The row surrounding the planned centrepiece of Hong Kong’s multibillion-dollar arts hub intensified after the parent company of the sacked contractor filed a notice of dispute with the authority overseeing the museum project.
Locally listed Hsin Chong Group, parent of Hsin Chong Construction (HCC), said on Tuesday evening it was assessing the possible impact on the group caused by what it described as the “wrongful termination” of the HK$5.9 billion contract (US$751.6 million) with the West Kowloon Cultural District Authority for the M+ museum project.
“The company has served a notice of dispute to WKCDA to protect the interest of the company,” it said in a statement.
On Friday, the authority said insolvency had been caused by Hsin Chong Group’s “severe financial troubles”, revealing it had helped the subsidiary pay about HK$1.5 billion to at least 17 subcontractors from February 2017 to June this year. It added that HCC’s poor management had led to a “significant delay” on site.
Founded in 1939, Hsin Chong Group has struggled financially the past two years. According to its annual report last year, it amassed HK$13.9 billion in debt with cash resources totalling only HK$784 million. Posting a loss of HK$774 million last year, the company failed to repay HK$3 billion in overdue debts.
But the firm reiterated on Tuesday it did not agree with WKCDA’s rationale, echoing its other statement released on Saturday. It said there was no evidence that HCC was insolvent and that the financial condition of the parent firm was irrelevant as far as the main contract was concerned.
“There is no valid termination to date and the purported termination was incorrect,” the group said on Tuesday.
Meanwhile, it clarified the authority sent a notice last Friday to HCC but only officially learned about it on Monday due to the delivery time.
In its previous statement, the firm said it had not received any formal notification of the termination.
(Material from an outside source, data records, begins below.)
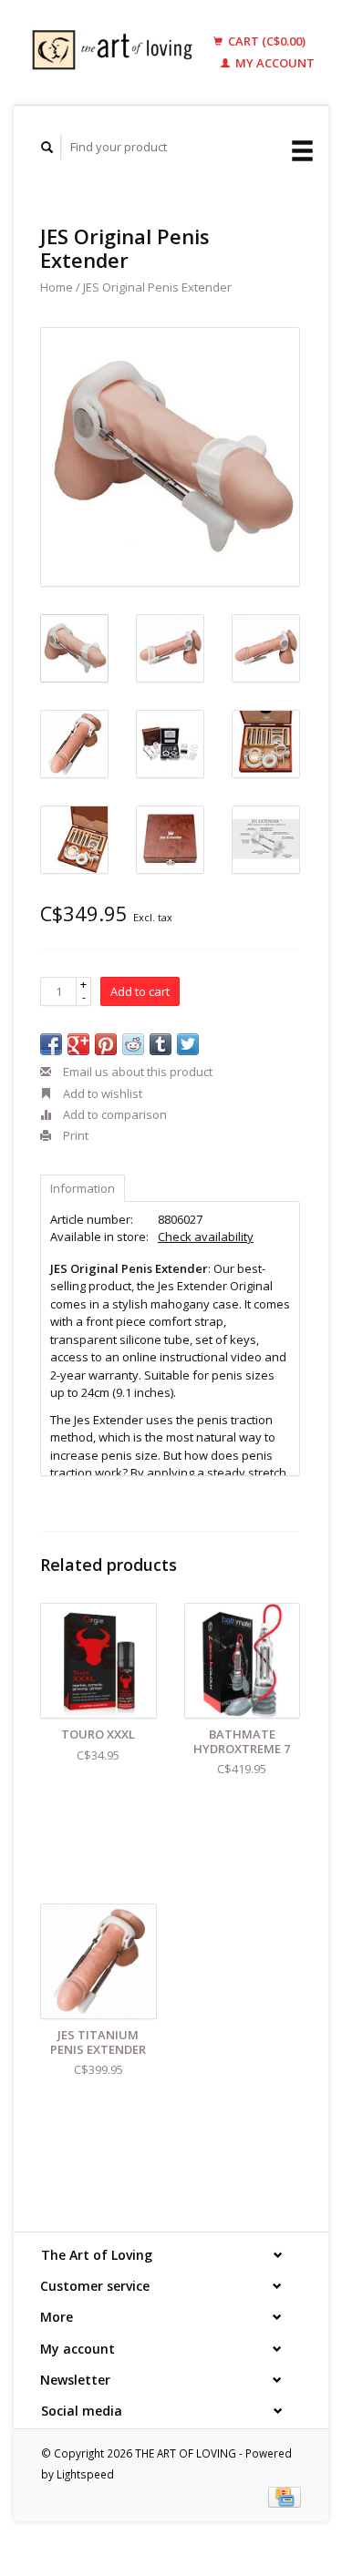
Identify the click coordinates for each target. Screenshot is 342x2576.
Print (74, 1135)
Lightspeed (85, 2474)
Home (56, 287)
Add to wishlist (101, 1093)
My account (274, 63)
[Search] (47, 147)
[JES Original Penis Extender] (170, 457)
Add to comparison (113, 1114)
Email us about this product (136, 1071)
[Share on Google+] (78, 1044)
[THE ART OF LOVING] (116, 52)
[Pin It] (106, 1044)
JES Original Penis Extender (157, 287)
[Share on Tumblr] (160, 1044)
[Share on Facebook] (51, 1044)
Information (82, 1188)
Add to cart (140, 991)
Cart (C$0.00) (265, 41)
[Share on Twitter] (188, 1044)
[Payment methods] (284, 2496)
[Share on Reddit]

Executive Council member Ronny Tong Ka-wah, a barrister, said the dispute would very likely proceed to arbitration if the contract contained a clause for such a scenario.
The former Bar Association chairman said there should be a clause called “event of default” meaning that if any contracted entity was undergoing a situation such as bankruptcy, being wound up, or being pursued by banks for indebtedness, then either side could serve a notice of termination to end the deal.
If Hsin Chong insisted it did not trigger the “event of default” and WKCDA terminated the deal for no reason, Tong said, then the company could claim the authority violated the contract. If WKCDA was found to have violated the contract, it would need to pay back the profits the company could have initially earned in the deal, he added.
But the arbitration process would be confidential.
Authority board member Lo Wai-kwok, a lawmaker for the engineering sector, said he was not surprised to see Hsin Chong Group follow up the matter. Lo claimed the board had unanimously agreed to end the contract after careful consideration and that everyone understood what had happened.
“The objective circumstances are very clear,” he added.
The WKCDA said it had received a number of letters issued by the contractor and these had been referred to its legal advisers.